The leader of the UK’s biggest private sector union has warned of a “summer of discontent” as pay disputes are expected to increase amidst soaring inflation.
Sharon Graham, general secretary of the Unite union, told the BBC that there could be hundreds of disputes involving tens of thousands of people if workers are made to “pay the price for inflation.”
She said ordinary workers have already “had a spring, summer, autumn, and winter of discontent for years,” and “any employer who can pay, who has made profit out of workers, has to pay a proper fair wage to those workers.”
The UK’s inflation rate is currently over 9 percent and is expected to rise further. But Treasury minister Simon Clarke and Bank of England Governor Andrew Bailey have both warned employees not to expect their wages to rise along with inflation, saying wage rises would worsen inflation.

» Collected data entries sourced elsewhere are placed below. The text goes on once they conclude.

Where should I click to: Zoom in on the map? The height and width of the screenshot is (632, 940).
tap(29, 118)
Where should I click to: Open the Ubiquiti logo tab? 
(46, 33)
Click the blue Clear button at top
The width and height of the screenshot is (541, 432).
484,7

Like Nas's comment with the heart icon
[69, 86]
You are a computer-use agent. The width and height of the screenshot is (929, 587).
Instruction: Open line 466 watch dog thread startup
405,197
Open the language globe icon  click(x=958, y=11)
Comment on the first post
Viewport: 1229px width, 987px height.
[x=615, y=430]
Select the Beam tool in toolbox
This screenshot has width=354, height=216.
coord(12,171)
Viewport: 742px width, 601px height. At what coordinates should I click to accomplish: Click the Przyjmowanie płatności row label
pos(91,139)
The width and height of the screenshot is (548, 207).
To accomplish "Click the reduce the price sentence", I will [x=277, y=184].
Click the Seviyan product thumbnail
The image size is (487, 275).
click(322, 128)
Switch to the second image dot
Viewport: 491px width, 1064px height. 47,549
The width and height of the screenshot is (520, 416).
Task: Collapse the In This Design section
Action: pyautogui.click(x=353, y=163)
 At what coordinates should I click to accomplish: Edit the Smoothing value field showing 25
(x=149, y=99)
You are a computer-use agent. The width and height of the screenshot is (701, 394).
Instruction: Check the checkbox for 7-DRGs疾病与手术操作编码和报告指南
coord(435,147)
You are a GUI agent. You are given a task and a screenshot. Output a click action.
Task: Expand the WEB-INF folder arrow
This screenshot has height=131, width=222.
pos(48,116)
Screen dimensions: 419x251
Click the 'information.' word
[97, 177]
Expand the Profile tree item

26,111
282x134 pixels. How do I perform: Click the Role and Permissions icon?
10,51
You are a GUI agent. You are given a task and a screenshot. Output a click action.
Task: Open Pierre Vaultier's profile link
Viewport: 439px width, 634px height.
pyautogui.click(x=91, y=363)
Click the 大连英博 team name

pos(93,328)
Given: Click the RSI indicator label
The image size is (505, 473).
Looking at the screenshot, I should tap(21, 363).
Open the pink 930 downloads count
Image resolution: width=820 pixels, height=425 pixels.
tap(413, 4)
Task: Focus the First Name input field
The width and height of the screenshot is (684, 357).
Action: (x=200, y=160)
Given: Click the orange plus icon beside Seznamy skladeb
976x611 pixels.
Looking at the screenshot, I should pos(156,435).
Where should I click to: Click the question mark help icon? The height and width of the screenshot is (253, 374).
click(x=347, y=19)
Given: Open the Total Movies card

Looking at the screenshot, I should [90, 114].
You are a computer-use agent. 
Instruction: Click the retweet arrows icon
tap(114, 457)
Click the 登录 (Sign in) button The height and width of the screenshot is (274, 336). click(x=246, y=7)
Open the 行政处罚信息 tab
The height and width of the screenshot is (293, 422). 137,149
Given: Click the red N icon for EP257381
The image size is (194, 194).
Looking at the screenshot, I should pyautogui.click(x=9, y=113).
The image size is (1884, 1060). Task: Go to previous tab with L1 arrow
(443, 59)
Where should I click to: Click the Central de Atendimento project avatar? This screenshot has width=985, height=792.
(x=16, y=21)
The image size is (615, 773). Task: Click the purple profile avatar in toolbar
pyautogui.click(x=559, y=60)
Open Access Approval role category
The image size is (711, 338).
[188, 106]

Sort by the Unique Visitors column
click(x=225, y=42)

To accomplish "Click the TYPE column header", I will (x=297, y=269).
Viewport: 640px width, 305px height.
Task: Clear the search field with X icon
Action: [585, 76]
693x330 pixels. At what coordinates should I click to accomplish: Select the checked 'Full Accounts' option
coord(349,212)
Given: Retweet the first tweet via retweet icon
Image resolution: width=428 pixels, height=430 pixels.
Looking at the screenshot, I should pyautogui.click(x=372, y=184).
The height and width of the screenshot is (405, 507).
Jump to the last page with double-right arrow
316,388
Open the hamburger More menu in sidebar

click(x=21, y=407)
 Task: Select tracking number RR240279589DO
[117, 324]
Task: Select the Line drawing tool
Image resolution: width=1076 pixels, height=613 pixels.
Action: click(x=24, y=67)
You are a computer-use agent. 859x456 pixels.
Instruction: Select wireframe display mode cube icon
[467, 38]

But Graham said that employers “slashing the pay” of those who worked through the CCP (Chinese Communist Party) virus pandemic is “abhorrent.”
The union boss denied that there is a risk of a “1970s-style” spiral of wages and prices. Instead, she blamed a rise in profits at big companies.
But the Confederation of British Industry (CBI) rejected the attack on businesses.
A CBI spokesperson said: “With living costs at the highest level in decades, workers are understandably concerned about how they’re going to cope with rising prices. Businesses too are being hit by soaring input costs.
“Wherever they can, firms are stepping-up to help by absorbing costs to keep prices down for consumers, as well as supporting their employees to cope with the cost-of-living spike.”
Industrial action is on the rise in the UK amid soaring inflation and pessimistic economic forecasts.
Last month, some 40,000 members of the Rail, Maritime, and Transport Workers’ union (RMT) staged a nation-wide three-day strike, paralysing the rail network.
The RMT has scheduled three more days of strike action on July 27, Aug. 18, and Aug. 20.
Meanwhile, train drivers at eight rail companies have decided to stage a 24-hour strike later this month over a pay dispute.
On June 23, the government announced a new piece of legislation enabling businesses to supply agency workers to plug staffing gaps during industrial action.
Business Secretary Kwasi Kwarteng said it is “not sustainable” for trade unions to be able to hold the country “to ransom by grinding crucial public services and businesses to a halt.”
PA Media contributed to this report.